En mars de cette année, l’organisation de consommateurs Test Achats a interrogé un échantillon de 850 personnes âgées de 40 à 80 ans pour en savoir plus sur leur expérience en matière de pratiques funéraires, leurs préférences et les coûts que cela implique. Les consommateurs réagissent généralement positivement quant au suivi avec sérénité d’un décès et également l’organisation et l’infrastructure. Ce qui frappe toutefois, c’est l’augmentation sensible du prix total : nous dépensons en moyenne 5000 € pour des funérailles alors qu’en 2008, les prix étaient encore de 4000 €, de 1900 € en 1986 et 1250 € en 1979 seulement. Sur une période de 40 ans, les chiffres, inflation comprise, ont triplé.

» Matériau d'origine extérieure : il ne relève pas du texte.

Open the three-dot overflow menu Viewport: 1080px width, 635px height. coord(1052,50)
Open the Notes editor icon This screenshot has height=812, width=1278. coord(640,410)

Enquête sur les habitudes et les satisfactions

En mars, Test Achats a interrogé 850 personnes qui, au cours de ces 5 dernières années, ont perdu un être cher, au sujet de leur satisfaction quant aux divers aspects des funérailles. Bien que le prix ait considérablement augmenté, le Belge reste très satisfait de la qualité des services et des infrastructures des pompes funèbres. Les répondants donnent à leur entreprise funéraire une moyenne de 8,6 sur 10 et se montrent très content de leur contact, de leur organisation et de leur dignité. La seule critique qui a été formule était la pression exercée pour contracter à un produit ou à un service plus cher.  Les chiffres montrent que moins de 36% des personnes décédées sont enterrées et 63% incinérées. Une minorité de 1% donne son corps à la science. Lorsqu’on a demandé ce que le consommateur choisirait en cas de décès, 18% des Belges ont déclaré qu’ils souhaitaient être enterrés, tandis que 70% ont choisi la crémation. Lors de la crémation, vous avez le choix d’enterrer l’urne, de la placer dans un columbarium, de la ramener chez vous ou de disperser les cendres dans le cimetière ou dans la nature. De plus en plus de personnes semblent choisir de garder l’urne à la maison. La crémation semble être plus courante en Flandre (72%) qu’en Wallonie (43%).

 

Une grosse facture

Sur la base des chiffres de Test Achats, on peut calculer que, pour des funérailles complètes, il faut payer en moyenne 5000 €. 25% des survivants payent au moins 6000 € et 5% paient entre 9000 et 15000 €. Le prix de revient moyen en Flandre est d’environ 700 euros plus élevés en Flandre qu’en Wallonie (5300 € contre 4600 €). Il est aussi frappant qu’une crémation en Flandre soit en moyenne à peine moins chère que des obsèques non crématoires (5200 € à 5400 €), alors que cette différence en Wallonie est nettement plus importante (4100 € à 5100 €).

 

Trois fois plus...

Ce n’est pas la première fois que Test Achats réalise une enquête. En 1979, 1986 et 2008, des enquêtes similaires ont été menées auprès des consommateurs, ce qui a permis à test l’organisation de faire une comparaison au fil des ans. En se basant sur les données de 1979, Test Achats a estimé le prix total moyen d’une funéraille modale de 1000 € à 1500 € alors qu’en 1986, il était déjà passé de 2000 à 3000 €. À l’époque, une crémation coûtait entre 1300 et 1700 €. Sur base de l’étude de 2008, il est possible de calculer une moyenne d’environ 4000 € pour des obsèques complètes. 25% des répondants ont même déclaré dépenser un minimum de 5000 €. Test Achats conclut que le coût des funérailles sur une période de 40 ans a presque quadruplé, passant de 1250 € à 5000 € en moyenne, alors que le coût de la vie a lui triplé. En comparant strictement le prix de revient moyen calculé sur les montants versés en 2007-2008 et en 2017-2018, on constate une augmentation de 34% par rapport à une inflation de 23%.